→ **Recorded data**
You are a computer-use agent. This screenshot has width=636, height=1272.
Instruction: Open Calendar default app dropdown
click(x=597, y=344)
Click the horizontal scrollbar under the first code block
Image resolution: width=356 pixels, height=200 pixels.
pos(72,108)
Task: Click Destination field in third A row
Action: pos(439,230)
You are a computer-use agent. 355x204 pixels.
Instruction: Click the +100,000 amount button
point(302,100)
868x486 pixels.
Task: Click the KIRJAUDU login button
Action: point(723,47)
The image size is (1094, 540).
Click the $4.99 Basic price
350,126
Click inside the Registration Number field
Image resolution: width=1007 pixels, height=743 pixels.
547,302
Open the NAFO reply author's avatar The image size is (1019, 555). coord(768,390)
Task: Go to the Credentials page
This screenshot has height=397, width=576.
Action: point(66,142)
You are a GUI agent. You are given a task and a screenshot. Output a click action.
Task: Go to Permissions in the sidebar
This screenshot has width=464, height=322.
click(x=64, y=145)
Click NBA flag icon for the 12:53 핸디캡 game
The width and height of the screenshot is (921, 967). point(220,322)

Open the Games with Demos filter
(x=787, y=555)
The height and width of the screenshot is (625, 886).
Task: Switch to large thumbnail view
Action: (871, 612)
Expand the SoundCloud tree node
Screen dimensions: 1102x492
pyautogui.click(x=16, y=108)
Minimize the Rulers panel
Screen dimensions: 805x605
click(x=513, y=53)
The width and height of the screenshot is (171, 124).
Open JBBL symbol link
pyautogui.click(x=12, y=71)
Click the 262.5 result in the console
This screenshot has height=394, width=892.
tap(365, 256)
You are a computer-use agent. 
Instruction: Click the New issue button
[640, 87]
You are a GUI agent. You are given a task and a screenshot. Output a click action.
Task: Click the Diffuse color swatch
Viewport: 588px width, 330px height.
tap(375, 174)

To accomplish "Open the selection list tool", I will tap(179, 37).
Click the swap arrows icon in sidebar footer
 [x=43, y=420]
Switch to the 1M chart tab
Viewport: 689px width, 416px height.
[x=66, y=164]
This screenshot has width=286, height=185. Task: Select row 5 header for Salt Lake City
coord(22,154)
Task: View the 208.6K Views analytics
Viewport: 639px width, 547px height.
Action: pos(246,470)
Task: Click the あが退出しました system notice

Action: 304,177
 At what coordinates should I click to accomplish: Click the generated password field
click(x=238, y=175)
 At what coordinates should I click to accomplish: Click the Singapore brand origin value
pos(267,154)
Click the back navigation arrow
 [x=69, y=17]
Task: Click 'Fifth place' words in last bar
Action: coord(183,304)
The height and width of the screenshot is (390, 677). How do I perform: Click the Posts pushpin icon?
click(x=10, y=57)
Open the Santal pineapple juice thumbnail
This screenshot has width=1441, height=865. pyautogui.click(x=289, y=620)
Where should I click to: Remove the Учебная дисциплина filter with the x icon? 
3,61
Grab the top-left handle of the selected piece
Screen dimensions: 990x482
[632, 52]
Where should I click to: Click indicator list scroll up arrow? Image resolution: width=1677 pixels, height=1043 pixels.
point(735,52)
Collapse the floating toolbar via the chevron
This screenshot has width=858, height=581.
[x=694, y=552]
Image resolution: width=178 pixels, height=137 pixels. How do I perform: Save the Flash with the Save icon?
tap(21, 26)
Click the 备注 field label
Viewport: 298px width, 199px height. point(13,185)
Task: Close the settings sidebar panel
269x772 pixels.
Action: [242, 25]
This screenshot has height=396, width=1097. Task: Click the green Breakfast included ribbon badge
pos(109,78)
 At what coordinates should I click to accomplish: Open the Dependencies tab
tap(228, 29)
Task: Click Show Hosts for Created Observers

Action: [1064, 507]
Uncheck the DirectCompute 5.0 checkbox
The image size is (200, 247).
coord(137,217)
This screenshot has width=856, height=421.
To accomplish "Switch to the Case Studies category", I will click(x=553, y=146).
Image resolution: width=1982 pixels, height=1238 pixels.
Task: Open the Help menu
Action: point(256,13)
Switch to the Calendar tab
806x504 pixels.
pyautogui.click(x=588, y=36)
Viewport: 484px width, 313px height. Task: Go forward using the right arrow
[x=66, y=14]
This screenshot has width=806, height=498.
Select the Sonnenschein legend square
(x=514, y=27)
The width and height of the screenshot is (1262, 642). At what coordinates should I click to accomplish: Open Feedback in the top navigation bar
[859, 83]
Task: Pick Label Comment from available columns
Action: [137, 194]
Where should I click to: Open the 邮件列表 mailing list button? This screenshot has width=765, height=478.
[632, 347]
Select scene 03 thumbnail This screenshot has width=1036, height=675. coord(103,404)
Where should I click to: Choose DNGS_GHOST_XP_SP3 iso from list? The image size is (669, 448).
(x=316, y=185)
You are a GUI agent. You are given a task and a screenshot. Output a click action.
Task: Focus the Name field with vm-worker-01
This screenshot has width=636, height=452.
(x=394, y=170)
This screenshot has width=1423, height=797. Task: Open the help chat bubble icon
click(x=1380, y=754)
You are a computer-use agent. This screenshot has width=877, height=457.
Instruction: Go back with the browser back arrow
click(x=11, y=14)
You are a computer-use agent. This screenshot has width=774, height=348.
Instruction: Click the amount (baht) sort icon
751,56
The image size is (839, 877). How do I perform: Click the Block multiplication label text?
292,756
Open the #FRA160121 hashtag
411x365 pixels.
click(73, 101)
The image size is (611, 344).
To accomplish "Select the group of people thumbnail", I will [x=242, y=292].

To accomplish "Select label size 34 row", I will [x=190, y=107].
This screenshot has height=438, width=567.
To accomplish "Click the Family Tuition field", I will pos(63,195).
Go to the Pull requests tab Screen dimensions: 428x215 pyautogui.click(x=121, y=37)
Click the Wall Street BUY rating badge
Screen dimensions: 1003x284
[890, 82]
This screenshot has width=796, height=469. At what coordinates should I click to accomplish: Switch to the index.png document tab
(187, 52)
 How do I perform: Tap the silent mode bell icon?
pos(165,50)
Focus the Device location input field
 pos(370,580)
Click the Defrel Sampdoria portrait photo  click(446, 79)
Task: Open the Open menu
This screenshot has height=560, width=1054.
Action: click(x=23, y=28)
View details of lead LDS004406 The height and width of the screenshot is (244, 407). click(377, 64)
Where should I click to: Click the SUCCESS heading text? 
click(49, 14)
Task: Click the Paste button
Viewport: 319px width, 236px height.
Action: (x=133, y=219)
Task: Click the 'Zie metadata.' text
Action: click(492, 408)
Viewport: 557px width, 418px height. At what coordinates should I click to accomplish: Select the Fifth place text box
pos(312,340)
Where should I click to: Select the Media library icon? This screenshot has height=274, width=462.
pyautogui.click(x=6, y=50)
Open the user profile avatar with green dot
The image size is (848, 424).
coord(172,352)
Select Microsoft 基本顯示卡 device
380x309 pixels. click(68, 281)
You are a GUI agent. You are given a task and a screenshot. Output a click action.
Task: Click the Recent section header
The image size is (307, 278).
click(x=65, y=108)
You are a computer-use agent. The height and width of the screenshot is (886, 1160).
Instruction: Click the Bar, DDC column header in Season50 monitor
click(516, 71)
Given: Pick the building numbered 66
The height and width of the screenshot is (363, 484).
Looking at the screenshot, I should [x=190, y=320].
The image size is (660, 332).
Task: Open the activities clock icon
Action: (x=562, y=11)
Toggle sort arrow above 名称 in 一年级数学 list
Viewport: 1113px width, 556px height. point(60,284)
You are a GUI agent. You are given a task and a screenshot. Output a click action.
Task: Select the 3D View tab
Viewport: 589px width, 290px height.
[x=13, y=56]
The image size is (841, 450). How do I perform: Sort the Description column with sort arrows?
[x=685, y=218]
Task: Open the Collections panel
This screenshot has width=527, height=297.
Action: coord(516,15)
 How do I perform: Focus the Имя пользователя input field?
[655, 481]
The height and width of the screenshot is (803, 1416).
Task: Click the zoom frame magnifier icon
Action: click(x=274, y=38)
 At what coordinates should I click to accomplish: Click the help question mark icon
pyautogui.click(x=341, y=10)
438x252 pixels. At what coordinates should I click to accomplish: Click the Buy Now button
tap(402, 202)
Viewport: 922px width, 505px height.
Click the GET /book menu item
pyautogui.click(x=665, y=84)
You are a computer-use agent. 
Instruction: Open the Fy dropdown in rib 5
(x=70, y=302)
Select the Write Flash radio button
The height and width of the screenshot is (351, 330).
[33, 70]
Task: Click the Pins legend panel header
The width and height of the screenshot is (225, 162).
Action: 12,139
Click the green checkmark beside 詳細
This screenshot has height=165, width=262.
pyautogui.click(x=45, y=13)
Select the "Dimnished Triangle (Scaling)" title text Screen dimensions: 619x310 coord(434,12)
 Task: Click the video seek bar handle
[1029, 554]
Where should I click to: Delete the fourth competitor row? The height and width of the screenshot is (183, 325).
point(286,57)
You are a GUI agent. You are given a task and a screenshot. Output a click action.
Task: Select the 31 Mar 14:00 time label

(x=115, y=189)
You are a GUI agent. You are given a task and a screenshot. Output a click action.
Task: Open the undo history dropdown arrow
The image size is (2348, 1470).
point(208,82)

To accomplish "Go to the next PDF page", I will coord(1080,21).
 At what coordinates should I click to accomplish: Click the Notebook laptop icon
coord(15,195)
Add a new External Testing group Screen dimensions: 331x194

→ **What the task requires**
Rewrite the data from the line with "Click the 备注 field label" to the line with "coord(137,217)", swapping every "Task" for "Instruction" and leaving everything else as it is. Return only those lines.

→ **Output**
Click the 备注 field label
Viewport: 298px width, 199px height. point(13,185)
Instruction: Close the settings sidebar panel
269x772 pixels.
Action: [242, 25]
This screenshot has height=396, width=1097. Instruction: Click the green Breakfast included ribbon badge
pos(109,78)
 At what coordinates should I click to accomplish: Open the Dependencies tab
tap(228, 29)
Instruction: Click Show Hosts for Created Observers

Action: [1064, 507]
Uncheck the DirectCompute 5.0 checkbox
The image size is (200, 247).
coord(137,217)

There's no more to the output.